WooCommerce Filter not Finding All (or Any!) Products

wordpress using crons

Have you been trying to coax a plugin to sort or filter your website’s WooCommerce products and been mystified when products seem to be missing? We have too, and although there could be many reasons your products are not found we thought we would share our solution. Our particular scenario involved trying to use the Pagelines PostGrid plugin, but many situations will be similar.

The Problem: Not Finding Products

We discovered some of our products were not being found when we wanted to only show published or visible products. In your situation you might not have any products appear at all. Confusingly, the filter was only finding products published BEFORE or during October 2017. (This would be important later.) We dug into the code and found the database query that was failing us. However, the WordPress query appeared to be in order. As you can see from the example below the query checks the meta key “_visibility” and attempts to verify that the the value is either “catalog” or “visible”.

// ...
$args['meta_query'] = array(
    array(
        'key' => '_visibility',
        'value' => array('catalog', 'visible'),
        'compare' => 'IN'
    )
);
// ...
$query = new WP_Query($args);

The Cause of the Problem

The reason our filter wasn’t returning all the expected products was because of a WooCommerce update in WooCommerce version 3.0. WooCommerce decided that it would be better for performance to stop storing the public/hidden flag in post meta and instead use taxonomies. The code example above uses the old post meta query instead of the new taxonomy query. If you have only started using WooCommerce since version 3.0 the you might not have any products show up at all. If you were using it before version 3.0 like we were then only those old products will show up.
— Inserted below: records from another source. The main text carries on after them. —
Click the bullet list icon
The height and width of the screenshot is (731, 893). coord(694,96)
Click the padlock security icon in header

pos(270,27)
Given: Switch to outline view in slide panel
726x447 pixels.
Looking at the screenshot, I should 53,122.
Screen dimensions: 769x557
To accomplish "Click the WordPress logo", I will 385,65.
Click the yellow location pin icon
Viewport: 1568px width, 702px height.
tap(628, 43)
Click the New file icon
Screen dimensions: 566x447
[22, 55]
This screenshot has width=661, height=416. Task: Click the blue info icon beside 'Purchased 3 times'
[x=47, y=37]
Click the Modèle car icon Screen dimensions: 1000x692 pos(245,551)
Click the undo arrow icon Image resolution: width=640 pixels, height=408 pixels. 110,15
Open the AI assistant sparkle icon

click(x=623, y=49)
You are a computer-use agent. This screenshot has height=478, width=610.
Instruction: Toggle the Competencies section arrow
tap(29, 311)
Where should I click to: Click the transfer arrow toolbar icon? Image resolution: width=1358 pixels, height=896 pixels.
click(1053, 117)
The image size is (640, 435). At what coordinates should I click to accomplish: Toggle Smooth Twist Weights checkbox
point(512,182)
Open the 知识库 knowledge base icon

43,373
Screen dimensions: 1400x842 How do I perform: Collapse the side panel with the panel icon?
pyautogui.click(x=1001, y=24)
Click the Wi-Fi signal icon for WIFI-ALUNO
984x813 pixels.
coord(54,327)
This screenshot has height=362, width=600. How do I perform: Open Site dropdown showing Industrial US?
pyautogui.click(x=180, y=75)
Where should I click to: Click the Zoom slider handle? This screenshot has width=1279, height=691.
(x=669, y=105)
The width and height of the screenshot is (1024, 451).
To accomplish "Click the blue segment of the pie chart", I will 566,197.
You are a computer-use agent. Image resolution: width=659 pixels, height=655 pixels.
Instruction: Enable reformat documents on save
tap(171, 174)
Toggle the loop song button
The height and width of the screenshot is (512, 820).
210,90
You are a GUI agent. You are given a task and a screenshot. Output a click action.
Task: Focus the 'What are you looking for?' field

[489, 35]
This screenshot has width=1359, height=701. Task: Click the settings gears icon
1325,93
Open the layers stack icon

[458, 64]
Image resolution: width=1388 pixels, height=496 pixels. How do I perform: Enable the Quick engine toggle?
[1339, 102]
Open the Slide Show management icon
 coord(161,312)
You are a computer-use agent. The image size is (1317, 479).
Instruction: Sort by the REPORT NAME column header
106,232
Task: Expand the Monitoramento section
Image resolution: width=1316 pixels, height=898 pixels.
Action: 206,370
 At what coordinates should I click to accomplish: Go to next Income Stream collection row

The Solution to Finding All Products

The answer is simply to start using the new taxonomy query to filter or sort your products. The main difference is using $args[‘tax_query’] instead of $args[‘meta_query’] and the appropriate fields. This should be a simple drop-in replacement for the code snippet above. But remember that the PHP code you are dealing with may have its own idiosyncrasies!

// ...
// Define the taxonomy query condition that checks product visibility
$args['tax_query'] = array(
    array(
        'taxonomy'  => 'product_visibility',
        'terms'     => array('exclude-from-catalog'),
        'field'     => 'name',
        'operator'  => 'NOT IN',
    )
);
// ...
$query = new WP_Query($args);

Finding All Products!

In summary, your WordPress filtering/sorting might not find your WooCommerce products if your query uses the deprecated “_visibility” post meta. Instead, you should update your queries to use WooCommerce taxonomies.